Sí, es cierto. Entrar en Twitter aboca a caer en las provocaciones. A huir de la mesura y alimentar el ruido en temas donde la demagogia eclipsa cualquier tipo de raciocinio. Ocurrió hace unos días, cuando leí –o interpreté— que un tuitero culpaba al Gobierno de Pedro Sánchez de las muertes por violencia de género con las que, de forma fatídica, ha comenzado 2023. Enzarzados en una discusión, no bronca pero sí intensa, llegamos a un punto de encuentro: a la necesidad de garantizar ayudas laborales a las víctimas para que puedan marcar distancias de sus agresores y evitar así desenlaces fatales.
Ni él ni yo descubríamos nada nuevo --de hecho, el SEPE ya financia la formación e inserción de víctimas de violencia de género o de explotación sexual, aunque quizá sea insuficiente--, pero sí nos demostramos mutuamente la capacidad de abordar esta lacra sin populismos. Sin partidismos. Sin utilizar los asesinatos de mujeres como arma política. Porque esto es precisamente lo que está pasando. Determinados dirigentes del PP están traicionando el espíritu de aquel Pacto de Estado contra la Violencia de Género, precisamente aprobado durante el Gobierno de Mariano Rajoy, fruto de la unidad de todos los partidos políticos, instituciones y asociaciones de mujeres.
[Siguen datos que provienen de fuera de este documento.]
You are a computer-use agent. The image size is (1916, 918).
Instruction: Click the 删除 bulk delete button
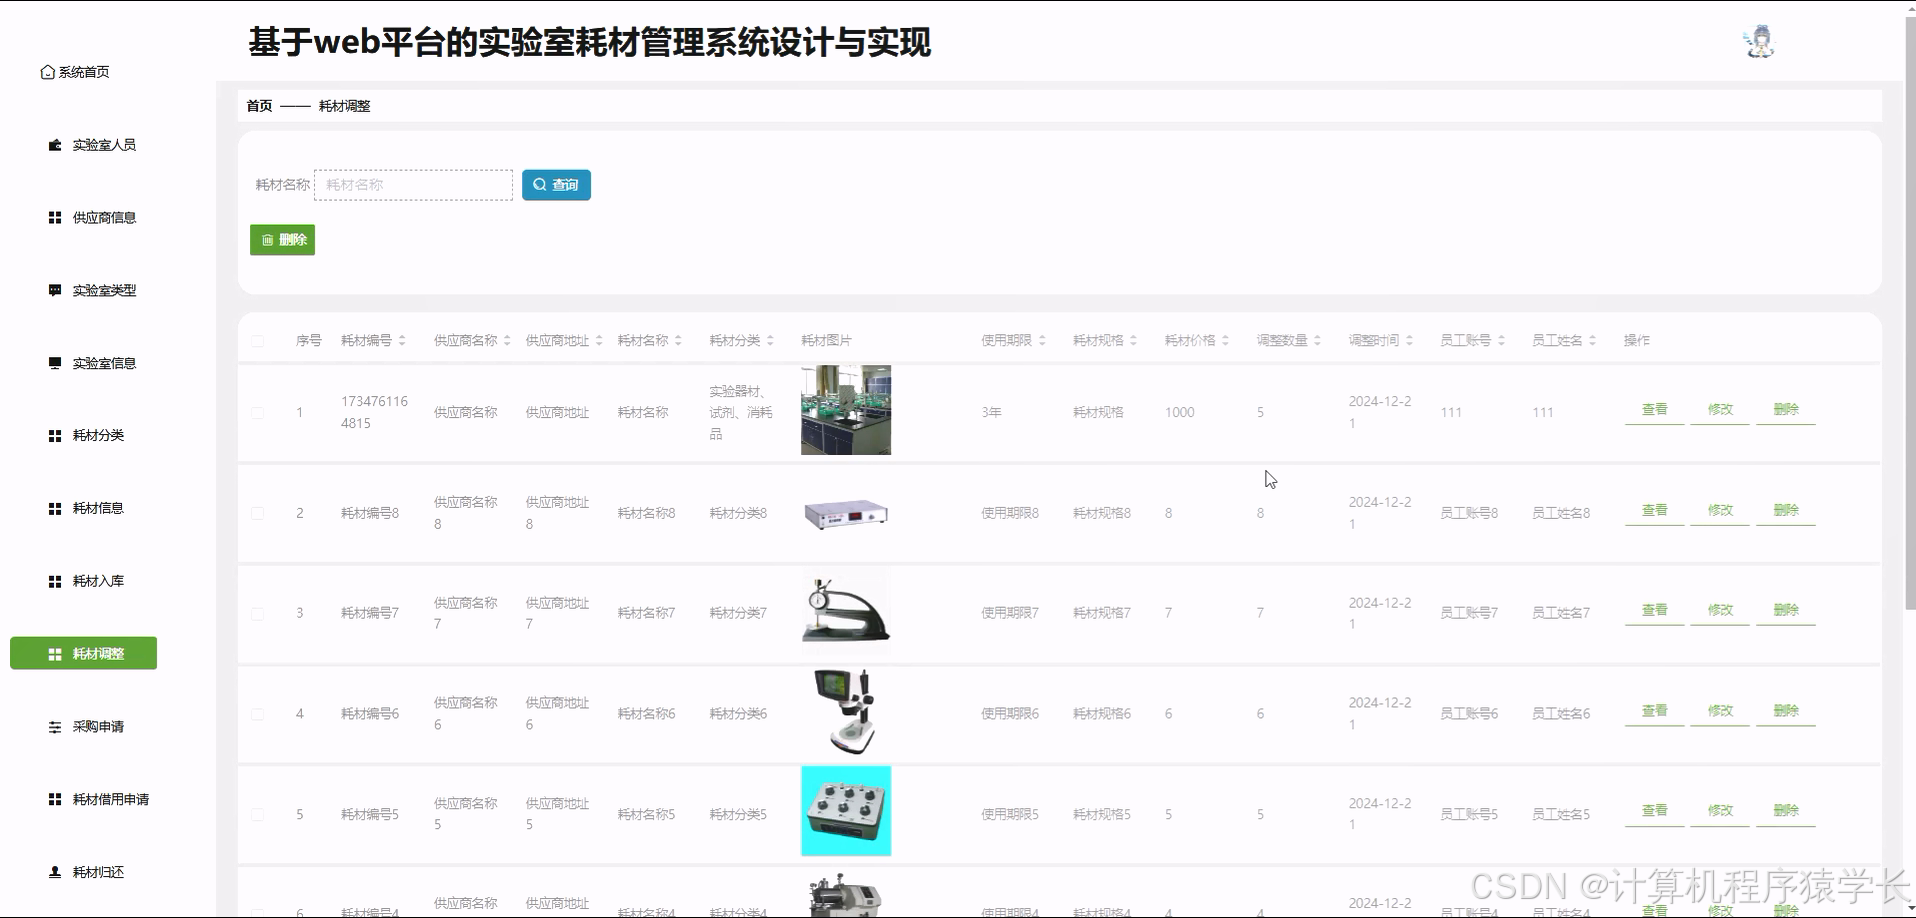click(282, 239)
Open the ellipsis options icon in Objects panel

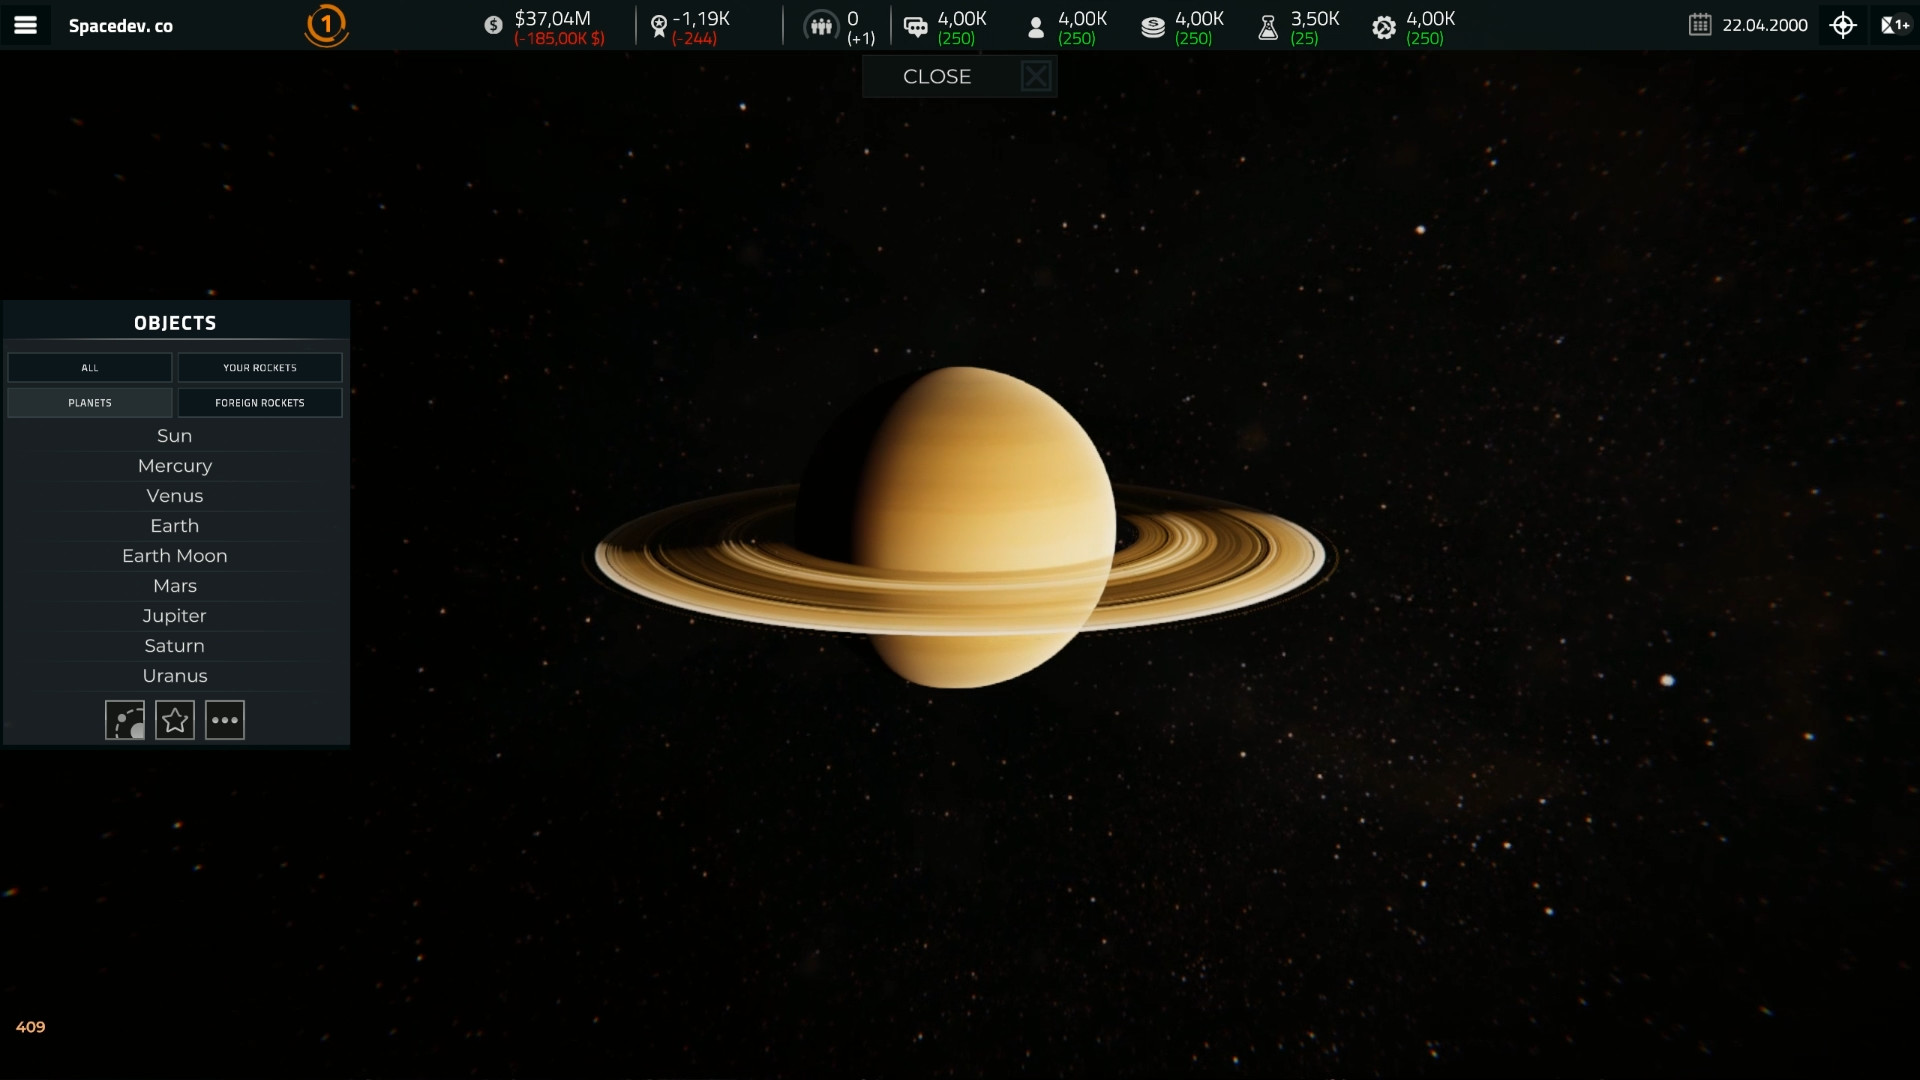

Una unidad ahora rota por el negacionismo de Vox, una parte del PP que le sigue la corriente y el blanqueamiento del machismo en el que incurren algunos analistas mediáticos.
Una unidad, insisto, que bien merece ser invocada en estos momentos de bronca parlamentaria y de pactos ultraconservadores en comunidades autónomas gobernadas por el PP donde no se ejecutan los fondos destinados a combatir el asesinato de mujeres.
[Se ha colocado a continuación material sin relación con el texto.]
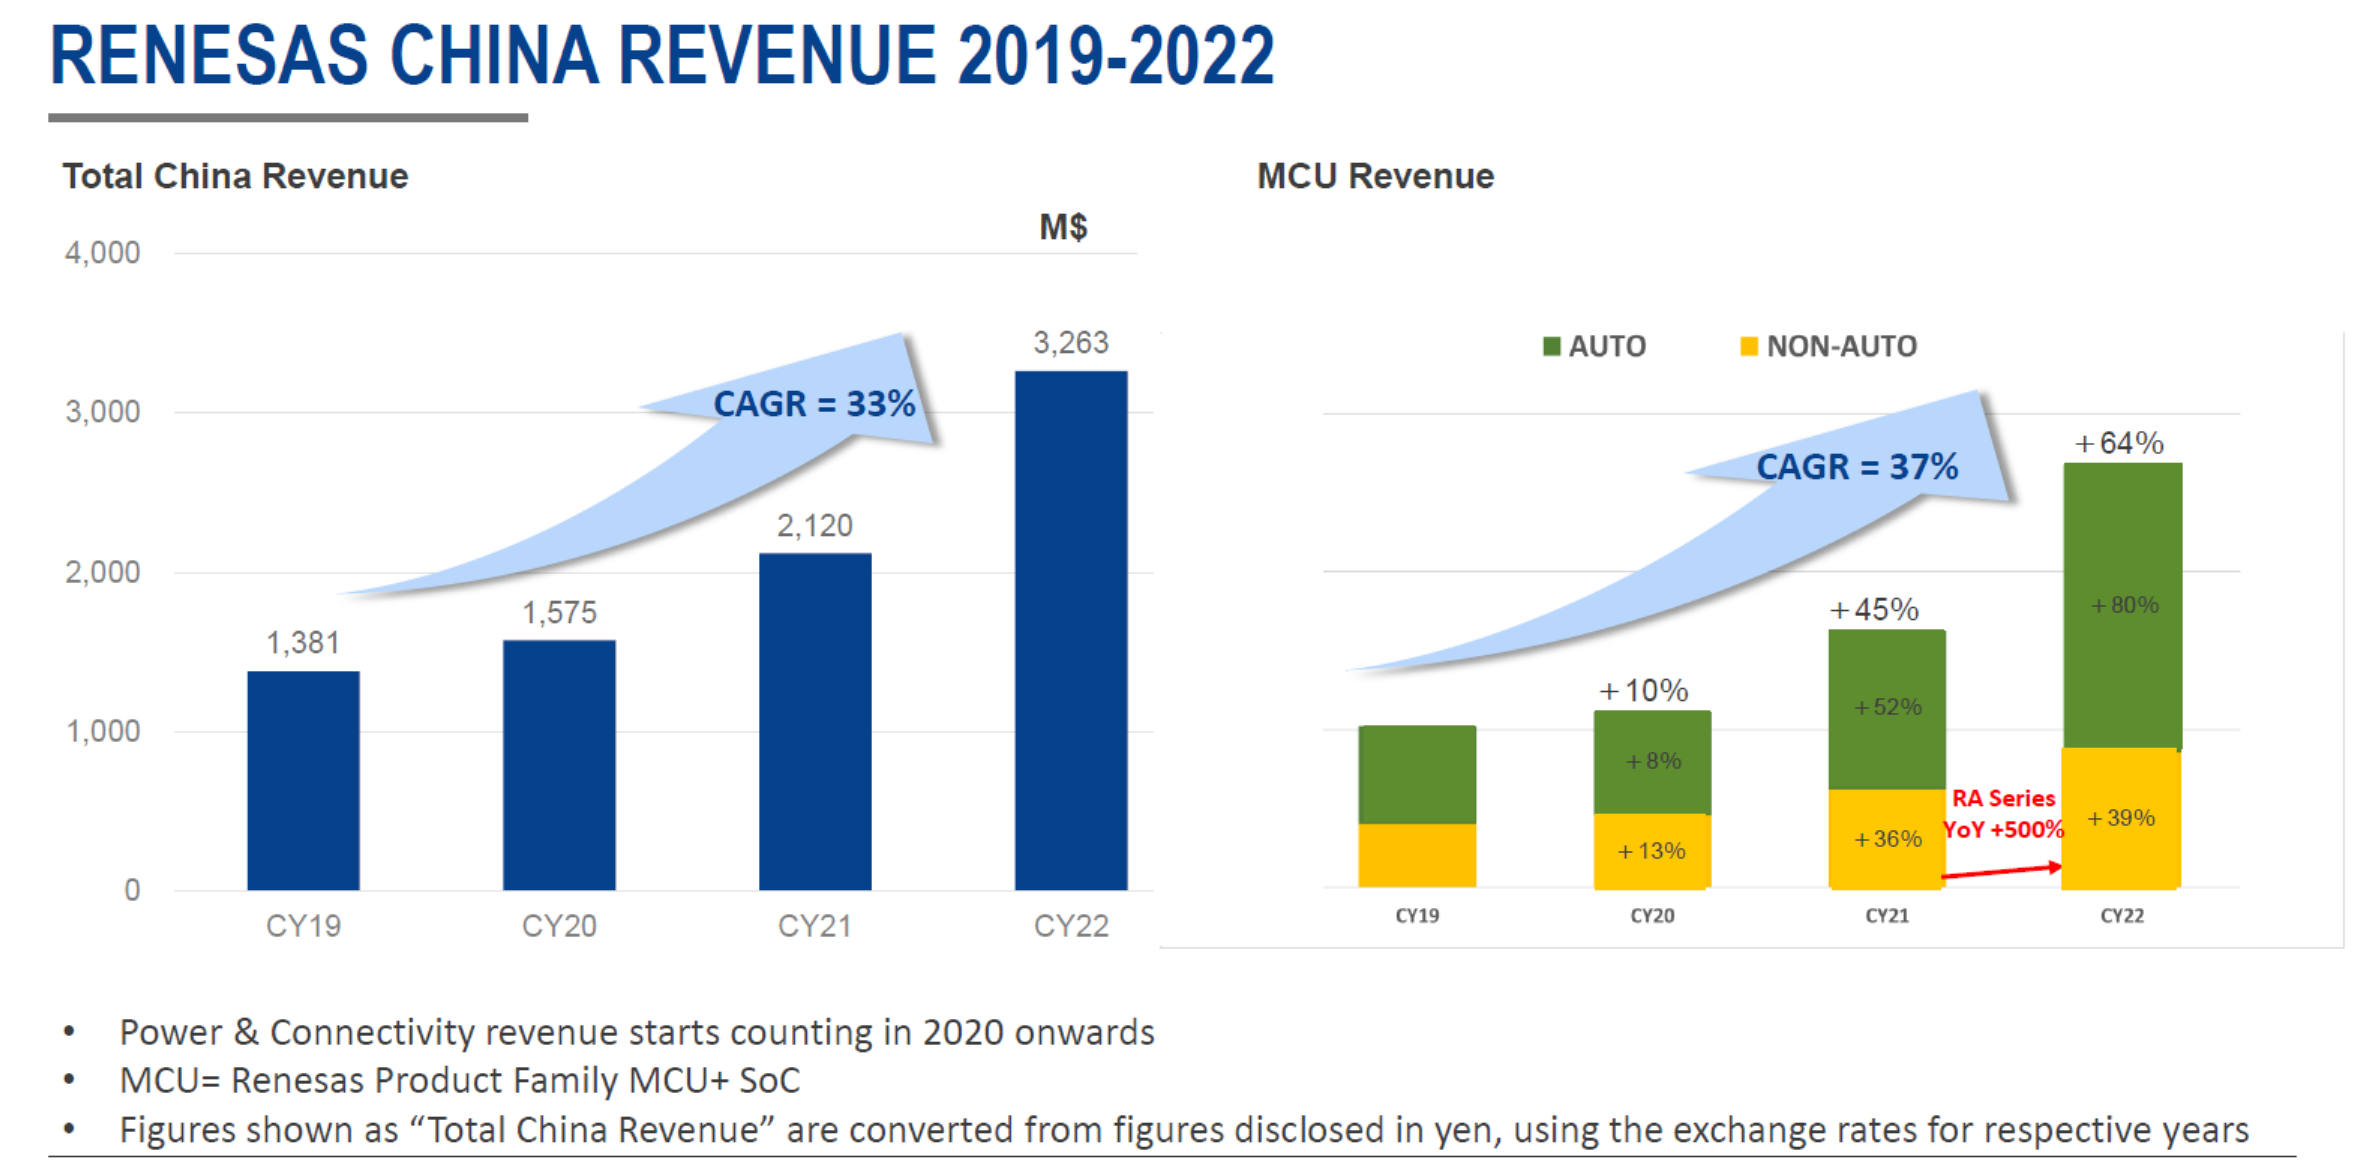The height and width of the screenshot is (1172, 2368).
Task: Select the CY22 total revenue bar
Action: pos(1071,630)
Aquel Pacto nació, es cierto, con amagos por parte de los populares de diluir el gasto destinado a la lucha contra la violencia doméstica en los Presupuestos Generales del Estado. La presión de las feministas y la llegada del PSOE garantizó que ese instrumento de lucha contra la lacra social tuviera una financiación diferenciada. Queda mucho por hacer, es obvio, porque es un tema complejo en el que el rigor punitivo debe ir acompañado de iniciativas educativas y sociales. Y de un constante análisis de las causas.
¿Pero qué ha pasado en estos últimos cinco años? Pues que cada vez que el Gobierno de PSOE y Podemos ha intentado avanzar en ese terreno, ha salido la derecha reaccionaria a vetar, por ejemplo, la educación sexual en las escuelas mediante un estéril debate sobre la edad óptima para recibir ese tipo de instrucción, o si tienen que ser los padres o los profesores los responsables de la misma. Obviando que, lo hemos comentado en alguna ocasión en esta columna, sin referentes paternos o educativos, los niños acuden a internet, donde se ofrecen contenidos que relacionan violencia y relaciones sexuales.
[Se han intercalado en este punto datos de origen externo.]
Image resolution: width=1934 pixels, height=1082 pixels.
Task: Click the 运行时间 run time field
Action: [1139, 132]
Cada vez que este Gobierno ha intentado extender redes de apoyo a las víctimas se ha cuestionado hasta el último euro destinado a las asociaciones, buscando la vinculación de algunos activistas con PSOE o Podemos. Cada vez que este Gobierno ha fomentado una visión contraria al androcentrismo y el machismo, se le ha tildado de demagogo por parte de quienes pecan de lo mismo.
Cada vez que se ha pretendido avanzar en reformas legales, con sus grandes errores, efectivamente --la ley de solo sí es sí es una chapuza--, ha saltado por los aires el espíritu de aquel Pacto de Estado contra la violencia de género y se ha politizado la cuestión hasta extremos perversos. Como el de culpar al Ejecutivo de los crímenes acontecidos este principio de año. Perversos porque algún día se tendrán que analizar, por ejemplo, los argumentos machistas utilizados contra las dirigentes de Podemos. Y quien no quiera verlo es que realmente ha normalizado los discursos misóginos.
Para ser justos, hay que desvelar que, también en Cataluña, una parte de la oposición política ha querido responsabilizar al Gobierno de Pere Aragonès de la violencia doméstica que se comete en esta comunidad. Y esa no es la vía. Negarse a tender la mano en momentos de crisis por pescar cuatro votos, lo vimos durante la pandemia, crea desafección política. Y sobre todo, la peligrosa idea de que las leyes no sirven para nada. De que cada cambio de gobierno va a suponer un paso atrás en determinadas luchas. De que los asesinatos de mujeres a manos de sus parejas no es fruto del machismo, sino de que el autor tuvo un mal día. De un nihilismo que quebranta el pacto social.